A brief introduction to Linear Transformation

Indian Summer Painting. Image Source: The Metropolitan Museum of Art

In data analysis, we may obtain greater insight while expressing a variable in different form. For e.g. you could use different scale to better visualize the variables that have points close by.

Many statistical tests assume that the data is normally distributed. Hence if the underlying data is not normal, we need to transform a data to make it near normal before we apply these tests.

Sometimes two variables in the data-set are not comparable. For e.g. a height of a person can be measured in inches. The same height, without loss of information can be measured in meters or in feet instead. Hence we must transform these variables into a common scale before proceeding with the analysis.

A transformation is mathematical expression that defines one-to-one correspondence between the numeric systems. For e.g. a height in inches can be transformed into cms using a rule: 1 cm = 2.54*inches. Here every point on cm scale will be able to be matched uniquely to one and only one number on inch scale.

There are two types of transformation: linear transformation and nonlinear transformation. Linear transformation preserves the shape of original distribution, while in non-linear transformation, the shape of the original distribution is changed.

In this tutorial we will discuss the linear transformation.

Linear transformation

Linear transformations are mathematical expressions that include only combination of addition, subtraction, multiplication or division to set-up the correspondence between the numeric systems. for e.g. if we used original numbers for measuring the player’s heights in both countries, these numbers would not be comparable because of different measurement systems used in both countries (In US, height is measured in inches or feets, in India, it is measured in cm or meters). In this case, to make both values compatible to each other, we will have to multiply the values of height in inches by 2.54 since there are 2.54 centimeters per inch.

- Jobs
a – For each statement about the linear transformation tutorial, say yes or no depending on whether it agrees with the text, and quote the words that decide it. (i) Linear transformation changes the shape of the original distribution. (ii) Many statistical tests assume the data is normally distributed. (iii) In India, height is measured in inches or feet.
b – Answer these questions from the linear transformation tutorial.
(i) Which operations may a linear transformation combine?
(ii) What two types of transformation does the tutorial name?
(iii) By what number are heights in inches multiplied to make them compatible with centimeters?
c – Reproduce the passage of the linear transformation tutorial that begins at the words "A transformation is" and stop after the words "distribution is changed.".
Answer using only the tutorial on linear transformation.

- Records supplied
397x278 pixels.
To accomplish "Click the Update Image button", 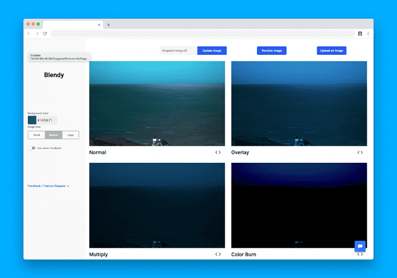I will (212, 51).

* * *

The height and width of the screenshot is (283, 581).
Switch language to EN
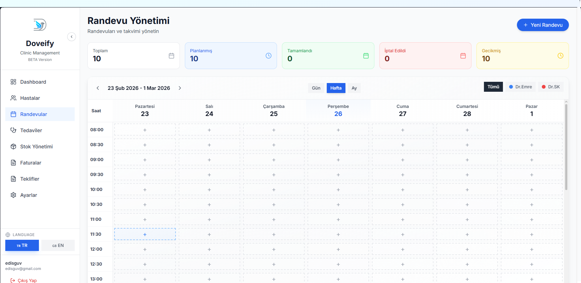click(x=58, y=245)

- Task results
a –
(i) No: "Linear transformation preserves the shape of original distribution"
(ii) Yes: "Many statistical tests assume that the data is normally distributed."
(iii) No: "in India, it is measured in cm or meters"

b –
(i) Addition, subtraction, multiplication or division
(ii) Linear transformation and nonlinear transformation
(iii) 2.54

c –
A transformation is mathematical expression that defines one-to-one correspondence between the numeric systems. For e.g. a height in inches can be transformed into cms using a rule: 1 cm = 2.54*inches. Here every point on cm scale will be able to be matched uniquely to one and only one number on inch scale.

There are two types of transformation: linear transformation and nonlinear transformation. Linear transformation preserves the shape of original distribution, while in non-linear transformation, the shape of the original distribution is changed.